SCHMERZEN

„Selbst wenn die Schmerzen in ihrer Intensität geringer sind, haben sie durch ihre Dauer eine
aushöhlende, die Persönlichkeit verändernde Kraft. Sie brechen das natürliche Vertrauen in den
Körper. Sie mindern langsam, aber stetig die Fähigkeit zur Heiterkeit. (...) sie legen über die ganze
Psyche den Mehltau des Unbehagens, in dem die Reizempfindlichkeit subjektiv wächst. (...)“ (Saner 1993).

In Deutschland leben ca. 9 Millionen Menschen mit chronischen Schmerzen. Häufig vernachlässigt wird,
bei der Bewältigung von Schmerzen sind nicht nur Medikamente hilfreich. Zahlreiche Untersuchungen
belegen, dass psychologische Mechanismen zur Schmerzwahrnehmung, aber auch zur Bewältigung
von Schmerzen beitragen. Wie in klinischen und experimentellen Studien nachgewiesen, kann mittels
Hypnose die Schmerzwahrnehmung entscheidend reduziert werden. Ein Nachteil der Spezialisierung in
der Medizin scheint zu sein, dass eine ganzheitliche Betrachtung des Menschen erschwert wird.
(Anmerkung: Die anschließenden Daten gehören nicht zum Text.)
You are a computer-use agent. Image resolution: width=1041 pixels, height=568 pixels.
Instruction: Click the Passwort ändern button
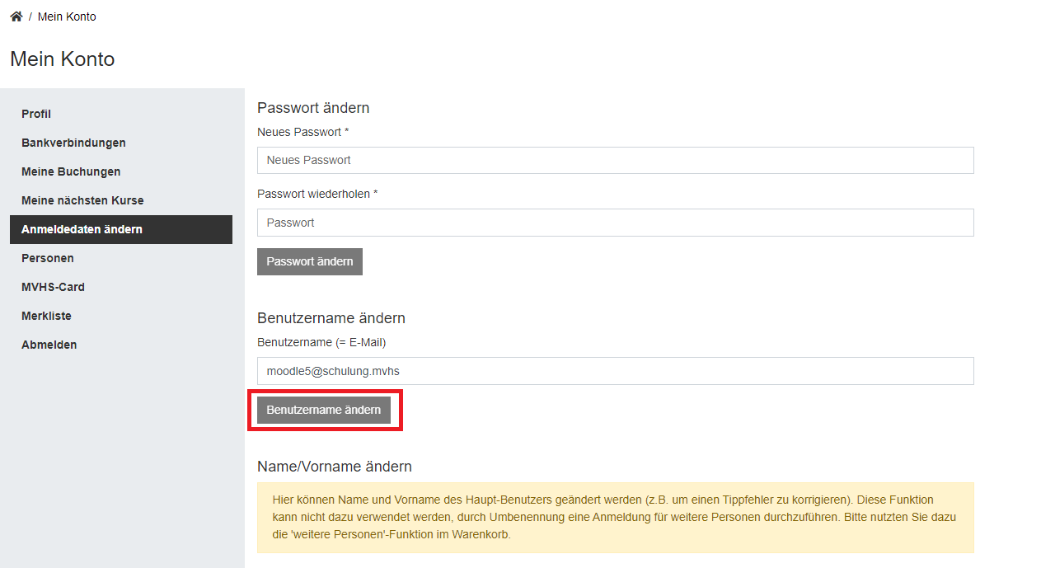pyautogui.click(x=310, y=261)
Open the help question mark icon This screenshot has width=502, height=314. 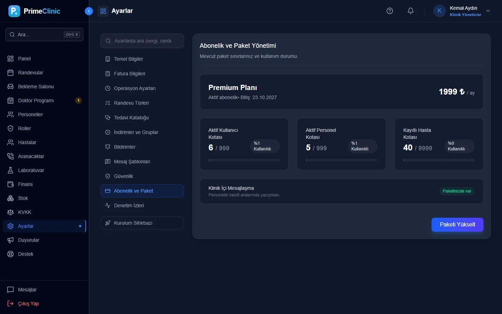[x=390, y=11]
Schmerz beeinflusst natürlicherweise das seelische Befinden eines Menschen. Demzufolge können
Schmerzen – neben dem Einsatz von Medikamenten – völlig unabhängig von ihrer Ursache auch durch
psychotherapeutische Techniken verändert, in vielen Fällen deutlich gelindert werden.